ARGH!!!
So, I’m attempting to set up the Maintex computers to work better, be more standardized, and be more secure. All of these computers came from Dell with Windows XP Home installed, and the company doesn’t see the financial incentive to upgrade to XP Pro since they aren’t doing anything on a domain, don’t have any Windows servers, etc. This should be fine. XP Home should be fine, right?
So I went through and removed all of the Dell crap, photo album software and jukeboxes and strange support programs and spyware. I also installed all of the Windows updates and patches, the various programs Maintex uses, disabled Internet Explorer scripting and such, removed Outlook Express, installed Mozilla, removed as many references to the terribly insecure Internet Explorer as possible, set up network settings, and the like. All set!
When I go in the C drive and select everything, it says that I have 2.33GB used, but for some reason the hard drive insists that I’m using 4.02 GB, the difference being two more CDs to Ghost the computer. So fine, I get it all Ghosted onto four CDs. Then discover that none of these CDs have floppy drives for a boot disk, and that, despite what the manual says, no, Ghost does not make it’s disks bootable by default.
So I burn another four disks and get Ghosting. Set up a computer in 30 minutes. Go to change the Security ID but see that I can’t do so since XP doesn’t include DOS and my boot disk is, alas, still a floppy disk. If it’s a problem, I’ll figure out how to make a boot CD later, but it doesn’t appear to be causing any problems. XP so far has not tried to “phone home” or deactivate itself, so that’s good, I’ll assume that’s because I left the Dell support partition intact.
Okay, let’s get down to the real problem here. Maintex uses TinyTERM by Century Software to do terminal emulation for it’s SCO server. (Yeah, SCO.) So Term works great when I tested it with the admin account, but apparently it won’t run on a non-admin XP account. The hell? No way am I letting everyone run an admin account. I see a tip on a web page and type control userpasswords2 into the “Run…” dialogue and it pops up a nice hidden Win2K-like user administration panel. I change the default user from a “Restricted” user to a “Standard” user, which should solve the problem.

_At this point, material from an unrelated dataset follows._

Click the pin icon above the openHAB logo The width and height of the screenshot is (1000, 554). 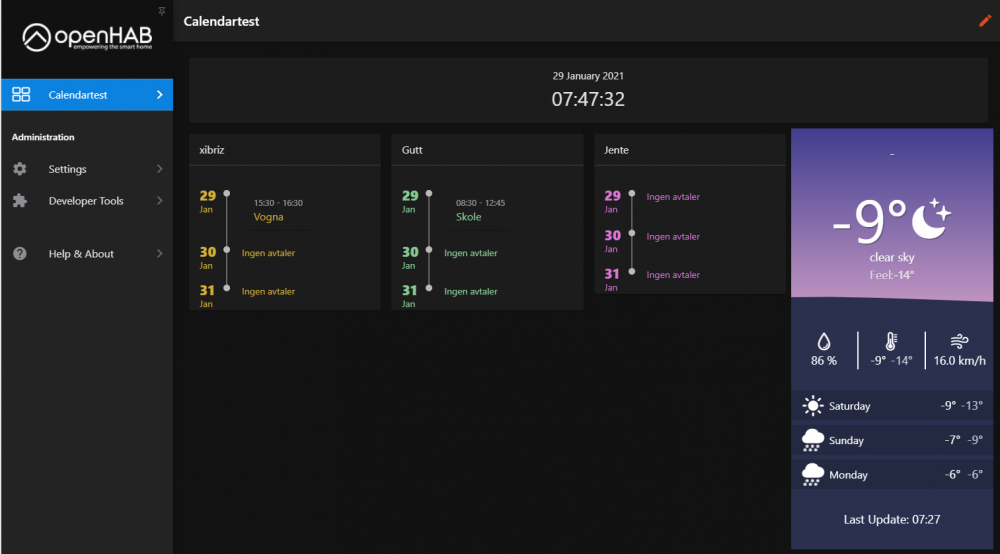click(x=163, y=10)
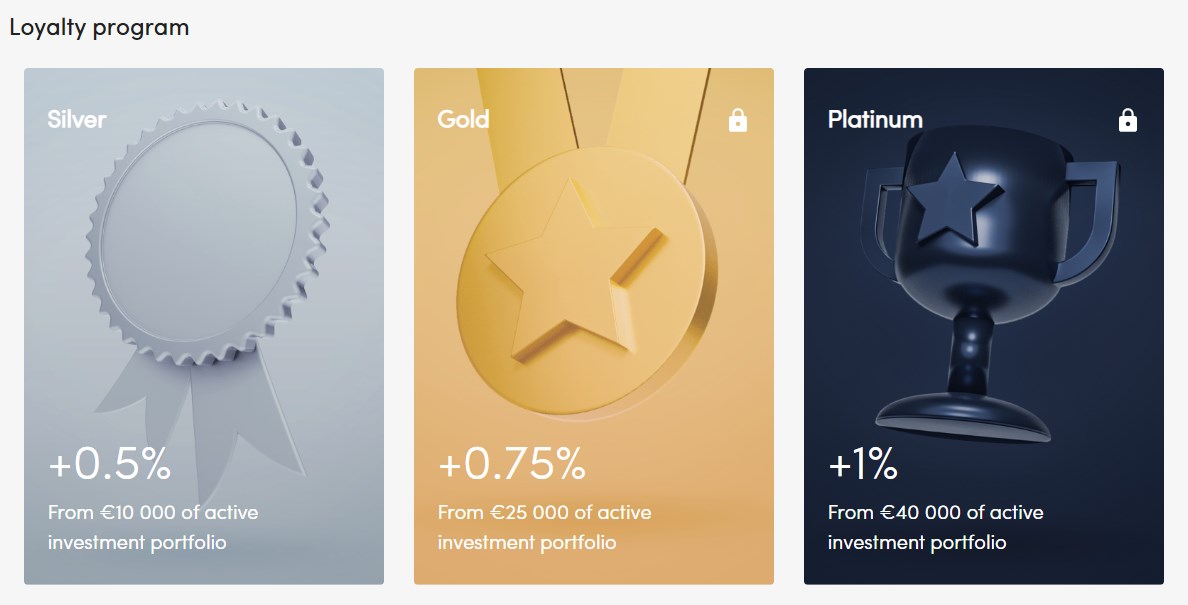
Task: Click the star emblem on the trophy
Action: [x=955, y=201]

Except, despite the program in Win XP Home allowing me to make this change, apparently XP Home does not have a “Standard” user, only “Limited” or “Administrator.” So you can do absolutely everything or absolutely nothing. “Standard” users I guess are a “feature” of XP Pro. Grr.

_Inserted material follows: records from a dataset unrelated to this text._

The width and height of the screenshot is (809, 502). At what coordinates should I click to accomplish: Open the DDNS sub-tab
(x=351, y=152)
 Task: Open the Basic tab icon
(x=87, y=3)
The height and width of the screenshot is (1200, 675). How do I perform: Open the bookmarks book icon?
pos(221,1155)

But that’s not all. Now that my user is a part of a non-existant group, the user just completely disappears, and I can’t get it back. Great! And now I’m sitting at a Windows “Welcome” screen with no users to select. Groovy.
I eventually figure out that Ctl-Alt-Del gets me to another login screen where I can login with the apparently hidden real “Administrator” account named, appropriately, “Administrator”. Riiight…
So yeah, the users are going to be running admin accounts. And when one gets a virus, it’s gonna be that much easier for the virus or malicious program to take over the computer completely and wreak havoc on the network.
Not my fault.
Thanks, Microsoft.
Yes, I still hate you.
If you’re going to be imaging XP or 2000 machines, you need to run sysprep on the machine before making an image of it. google sysprep. And maybe alternate terminal emulation software, like PuTTY, is a viable option?
Hmm, I guess I just assumed SysPrep would be needlessly complex, since it’s meant for OEMs and large corps, but perhaps it will work correctly with XP Home and with minimal hassle, although I don’t believe anything in Windows works with minimal hassle. Once I get everything properly configured, I’ll try it. What I don’t understand is why the Windows install with not a single accessory, extra option, or anything can still be 1.45GB. I realize that about 300MB of that is drivers and such, but still…
As for terminal emulators, I’ve tried a bunch, but the only one that reliabily emulates SCO ANSI with all of the strange display characters and such seems to be TinyTERM, as sad as that is.
1) Sysprep is key to not fucking up the SID business. E-mail/IM me and I’ll send you more stuff on it… I’ve played with Ghost/sysprep/Win2K quite a bit.
2) For the security issue, try looking at whether you can apply a few registry hacks – I’ve seen it done to make Win2K act like NT4 security-wise… not sure whether/how it’s possible with XP Home.
Kevin Grinberg:
I was attempting to take advantage of your offer but I can’t find your email address anywhere. Sorry if I’m missing it. But I’d really like to see what you have regarding sysprep/Ghost/Win2k. I’m in disk image mode here and I’m trying to absorb as much as I can about it.
Thanks,
Mark
It’s fairly easy, actually. Install a clean copy of XP, customize to taste, but don’t touch user accoutns (but feel free to mess with Default User and All Users), then make a sysprep config file and run sysprep to reseal it, put the config file and the sysprep binary in a C:\sysprep, Ghost it to CD from a floppy, and try it out. Okay, not *incredibly* simple, but simple enough, under the circumstances. The Ghost and Sysprep documentation is very important here, and not too hard to follow.